_INFORMATION PROVIDED_
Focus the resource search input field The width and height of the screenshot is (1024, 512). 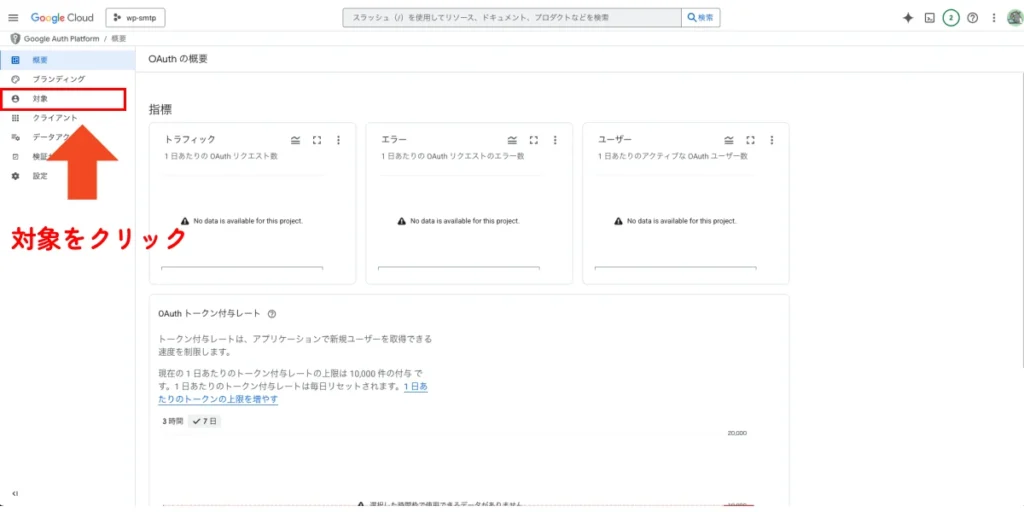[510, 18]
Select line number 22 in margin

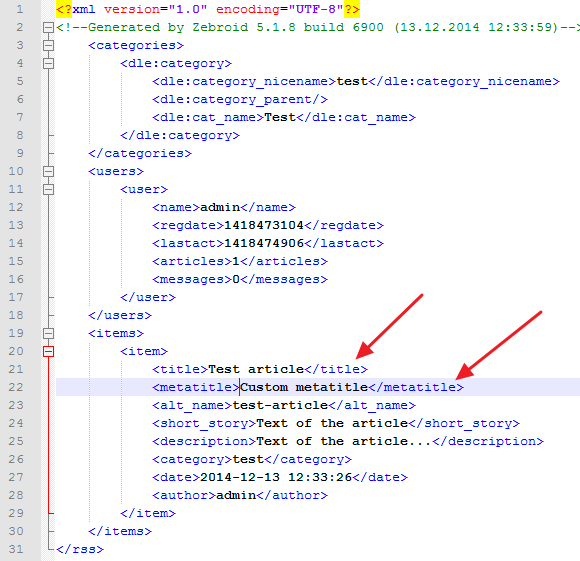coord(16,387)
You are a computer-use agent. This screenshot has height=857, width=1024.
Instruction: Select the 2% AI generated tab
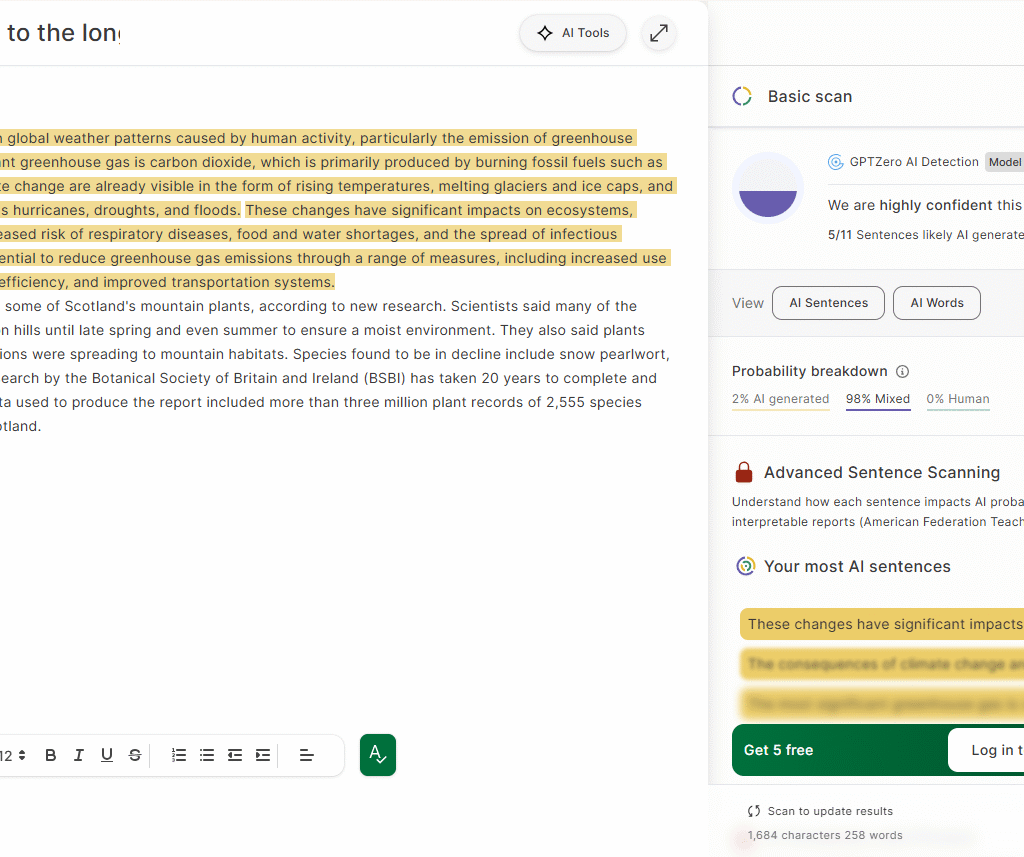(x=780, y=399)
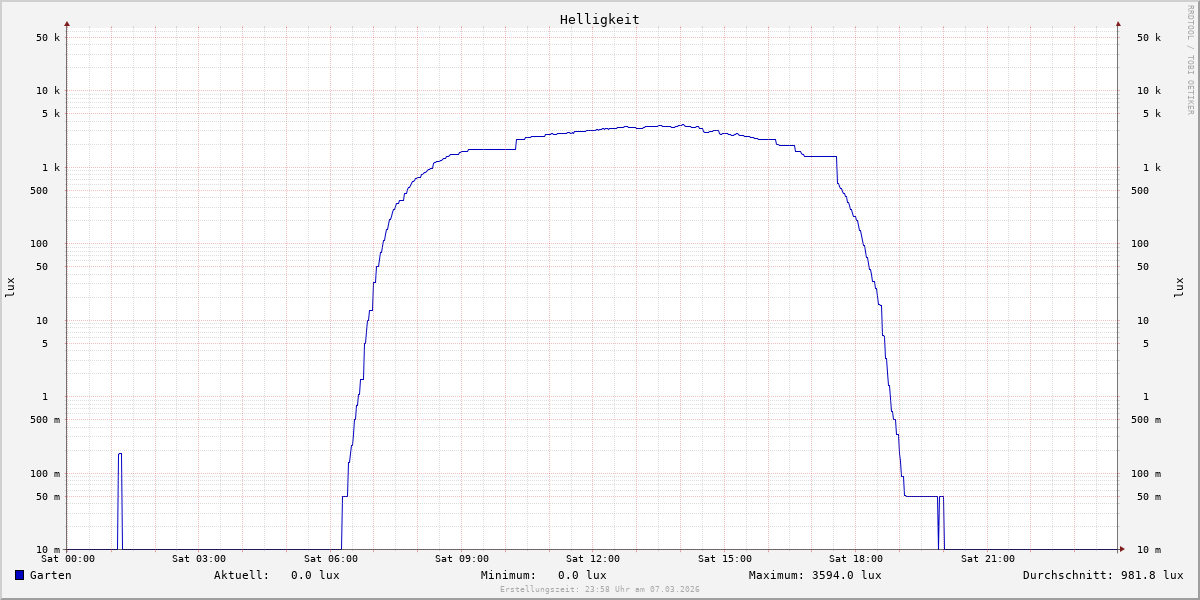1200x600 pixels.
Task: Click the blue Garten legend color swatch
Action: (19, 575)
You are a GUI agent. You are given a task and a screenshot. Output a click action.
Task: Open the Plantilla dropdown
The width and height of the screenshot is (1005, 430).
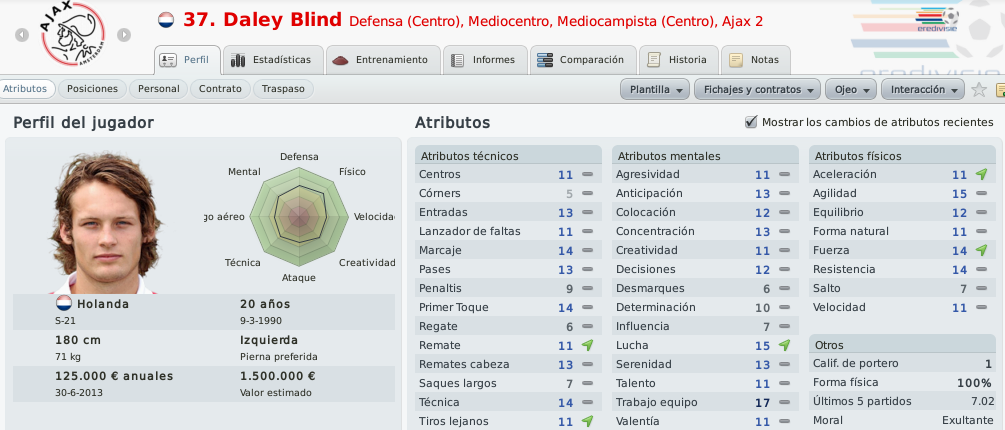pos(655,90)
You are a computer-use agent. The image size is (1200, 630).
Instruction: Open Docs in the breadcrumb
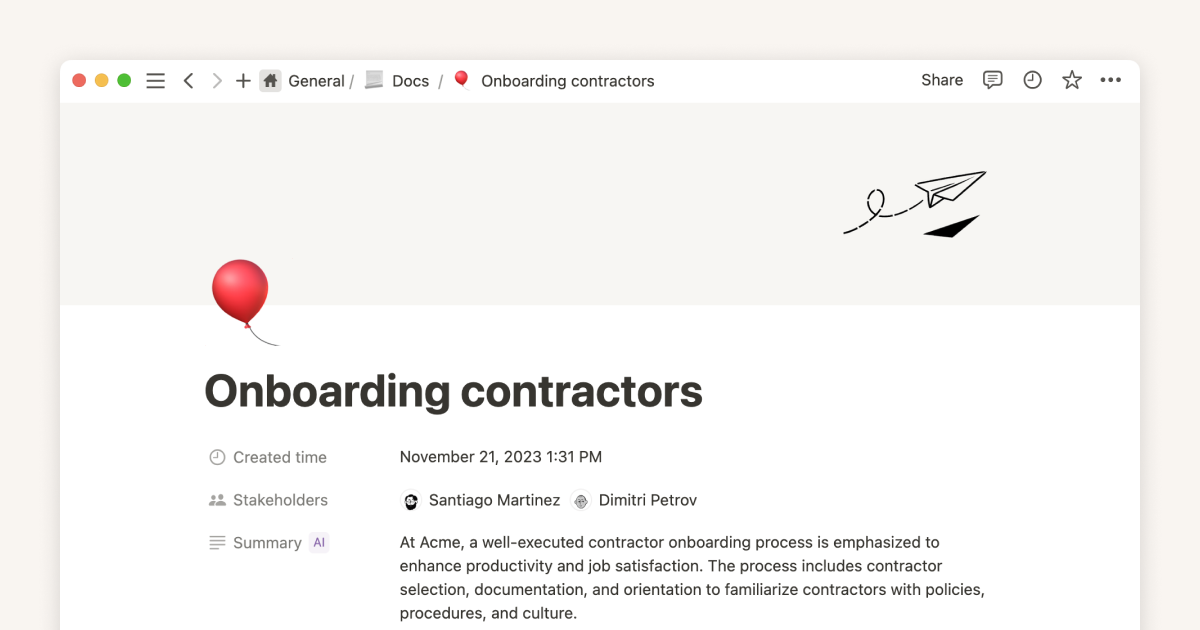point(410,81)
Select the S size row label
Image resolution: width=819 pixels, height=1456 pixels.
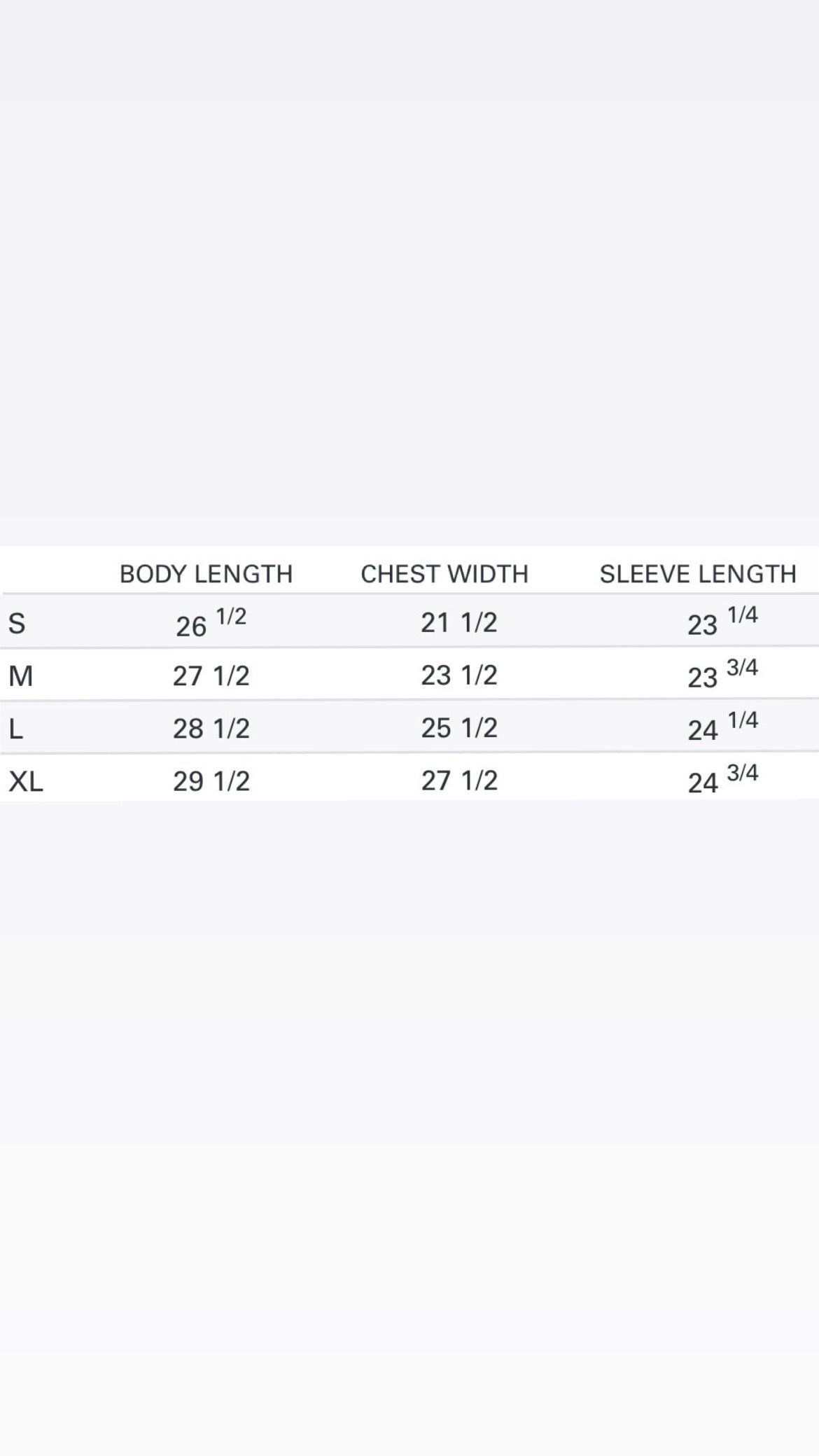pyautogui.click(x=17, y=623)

_EXERCISE INSTRUCTIONS_
Using the material above, return every line that holds the string "size".

_FINISHED TASK_
You are a computer-use agent. The image size is (1200, 630).
Select the S size row label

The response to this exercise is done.